REQUIREMENT
In the text about the Alhambra and the maristan, where does Boabdil find refuge after fleeing Granada in Antonio Gala's novel?

─── TEXT FOR ANALYSIS

The sun is beating down and there is no shade: just the red walls of the Alhambra and the dirt pebble path. Separating the Generalife administrative buildings to the left, you can enter the Alhambra precinct for free and visit the Museum where you will find the room with the majestic lion – much larger than the smaller replicas that stand in a defensive circle on the Patio of the Lions – this is one of the original two lions that were at the maristan. On the opposite corner of the display room there are pieces of water dispensers (surtidores de aguas) in a plexiglass case and mounted on the adjacent wall there is the beautiful plaque that decorated the southern wall keystone entrance of the maristan.

In the Museum shop, you peruse the books and see a stack of copies of El perfume de bergamota next to Tariq Ali’s In the Shadow of the Pomegranate Tree. You ask the sales lady for other recommendations since you’ve read Tariq Ali’s and translating Gaston Morata’s book. She seemed surprised and hands you a bilingual copy of Ibn Zaydun’s Casidas Selectas in Spanish and Arabic. This will be good practice you smile and she gives you Antonio Gala’s El Manuscrito Carmesi (1990) that is a fictional memoir written in the first person as Boabdil – the last Nasrid caliph – fleeing Granada from the Christians to find refuge in Fez, Morocco, where he will die alone. You will walk out with your books, past the hordes of tourists, down a different long winding road in the shade of big branches with bright green leaves creating a cool tunnel of trees on either side. On either side of the asphalt road, there are little water canals that flow down towards the Darro River. 

Granada shaded slope. Photo: Stuart Reigeluth.

In your flight back north, you will plow through the El manuscrito carmesi and you will realize that the central role of the maristan in medieval society is no fabrication of the mind but rather a reality that has been passed on through the generations so that contemporary 20th century writers like Antonio Gala use the term easily, almost flippantly, in this case in the words of the old gardener (former military soldier) who is explaining who much work he has to do in the Alhambra garden during Boabdil’s last reign: 

“En junio y julio pasan tantas cosas que no podria enumerartelas aunque no callase en mi vida. Hay tanto por hacer, que nos volvemos tarumba y nos tienen que llevar al maristan; la siega y la trilla son una siesta, no te digo mas.”

In June and July, so many things happen that I could not list them all even if it were never quiet again in my life. There is so much to do that we go loopy and they have to take us to the maristan; the harvest and the threshing are a siesta, I can’t tell you more.

Antonio Gala, El manuscrito carmesí, Barcelona: Editorial Planeta 2023, 1990, pp. 57-58.

‘Take us to the maristan’ – a common reference for the madhouse or mental asylum where the disturbed go to get some rest and balance with the treatment of water and shade and music. In Cairo, there is a neighborhood that is known as the maristan and if you say something that is a bit ‘crazy’ or off beat people will tell you jokingly to ‘go visit the maristan’. That’s where you are headed on this journey: to go visit some more maristans around the Mediterranean!

──────
─── DATA TO EXAMINE

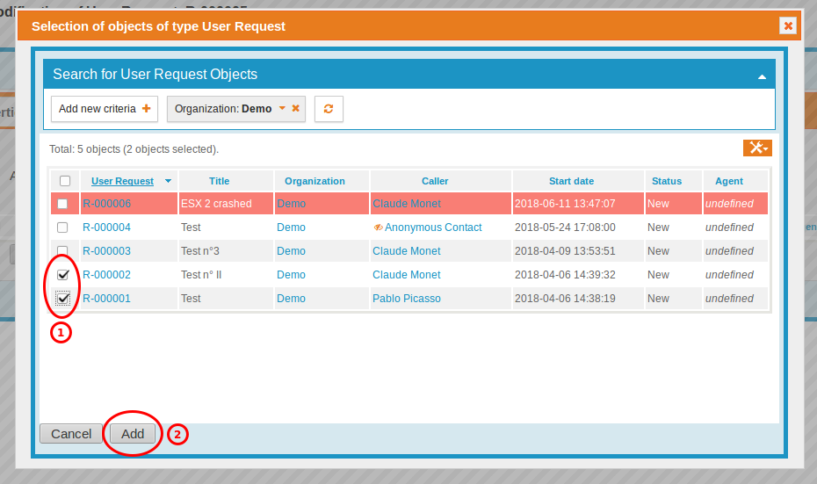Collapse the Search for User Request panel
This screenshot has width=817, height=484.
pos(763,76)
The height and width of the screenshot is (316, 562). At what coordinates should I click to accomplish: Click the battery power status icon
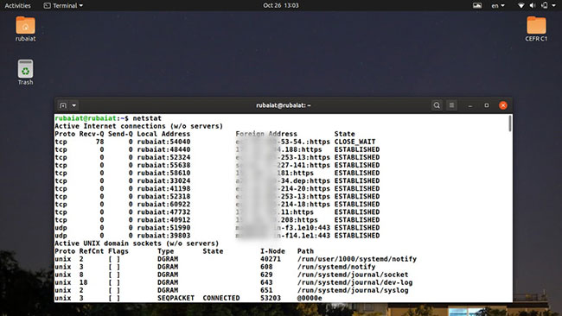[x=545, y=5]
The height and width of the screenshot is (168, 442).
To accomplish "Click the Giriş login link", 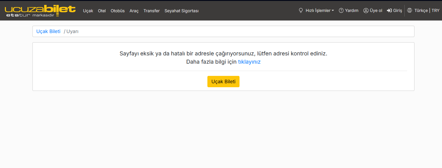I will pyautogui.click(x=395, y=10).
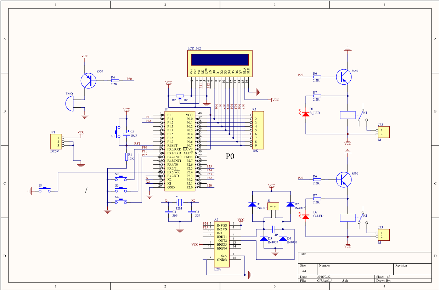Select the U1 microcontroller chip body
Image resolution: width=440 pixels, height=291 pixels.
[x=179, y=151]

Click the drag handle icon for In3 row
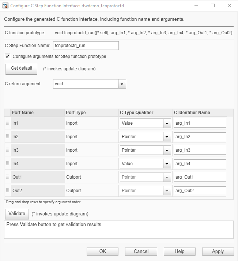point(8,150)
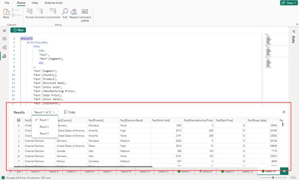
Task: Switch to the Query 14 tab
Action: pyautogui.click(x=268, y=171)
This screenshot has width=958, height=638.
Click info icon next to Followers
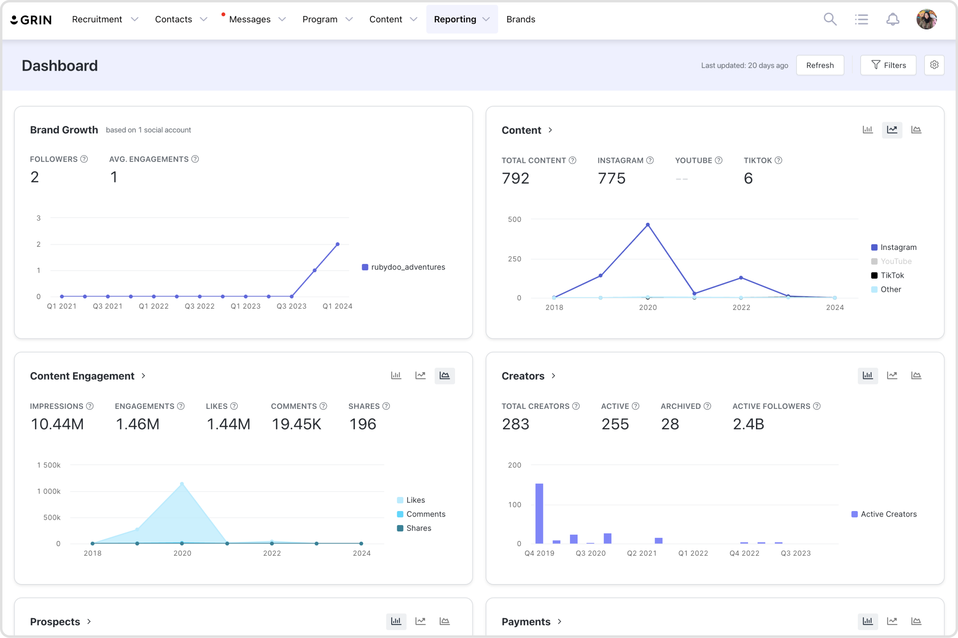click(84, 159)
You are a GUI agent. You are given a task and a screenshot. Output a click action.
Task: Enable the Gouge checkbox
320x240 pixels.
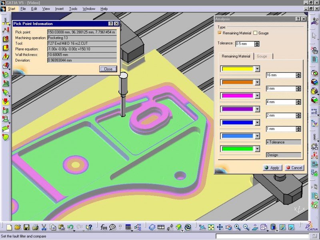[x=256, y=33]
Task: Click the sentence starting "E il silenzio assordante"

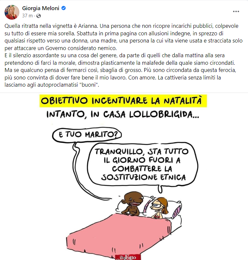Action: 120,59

──────
─── DATA TO EXAMINE

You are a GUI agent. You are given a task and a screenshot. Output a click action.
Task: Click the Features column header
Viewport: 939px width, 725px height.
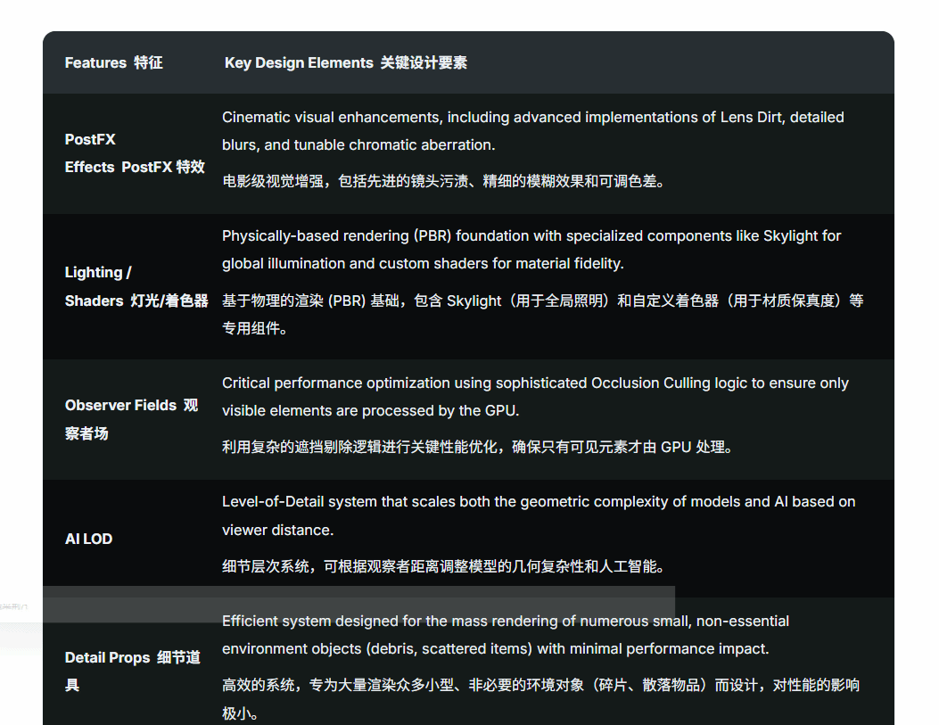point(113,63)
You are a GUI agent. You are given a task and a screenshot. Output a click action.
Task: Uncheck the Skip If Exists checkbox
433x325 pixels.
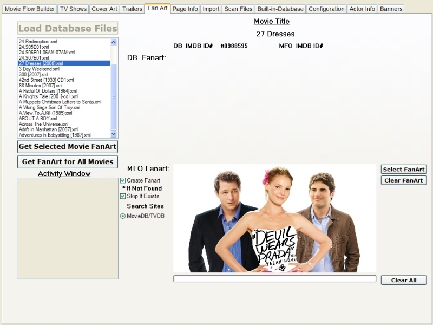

──────
─── DATA TO EXAMINE

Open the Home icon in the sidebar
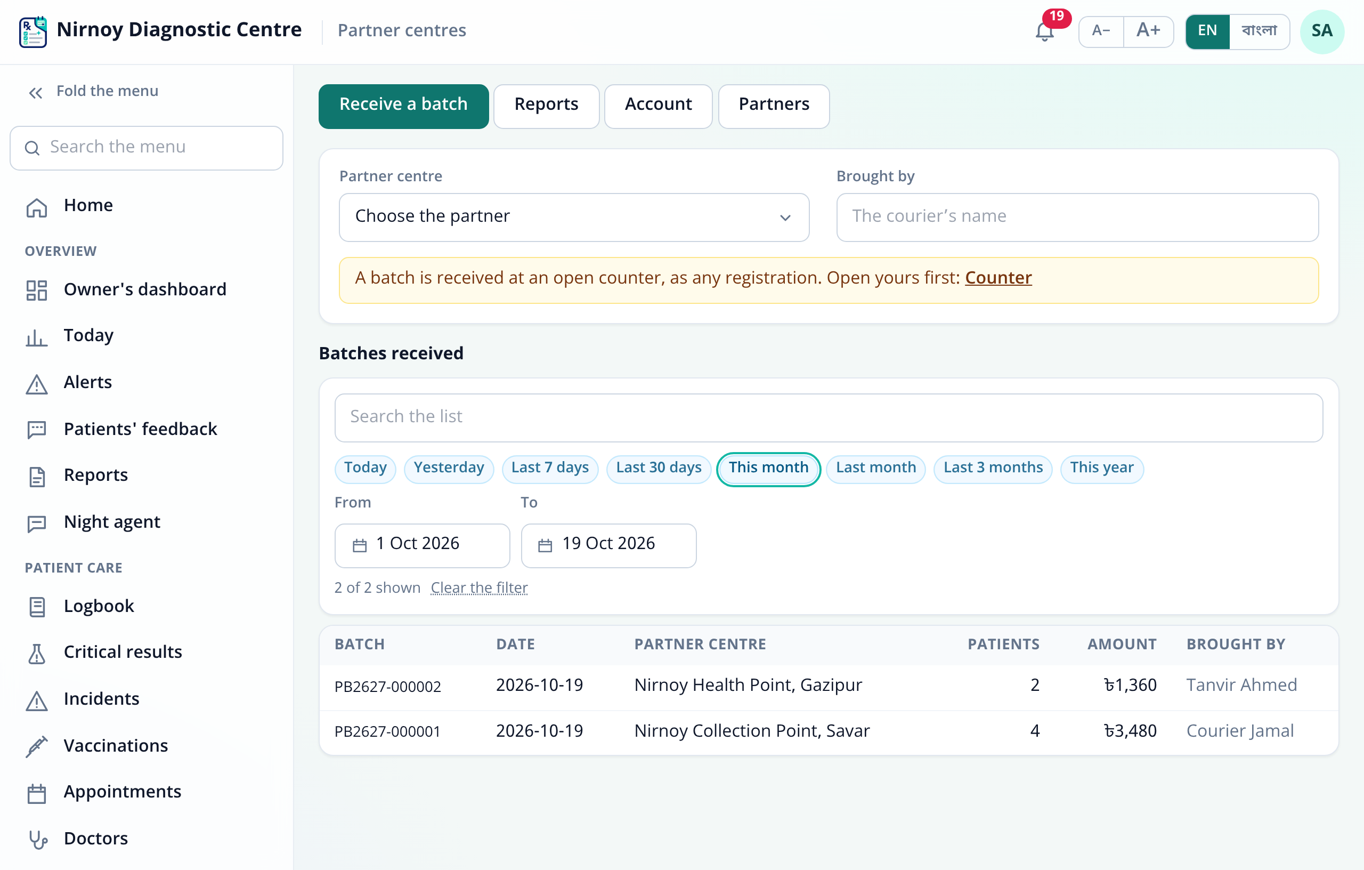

──────

OUTPUT BELOW
Fez, Morocco.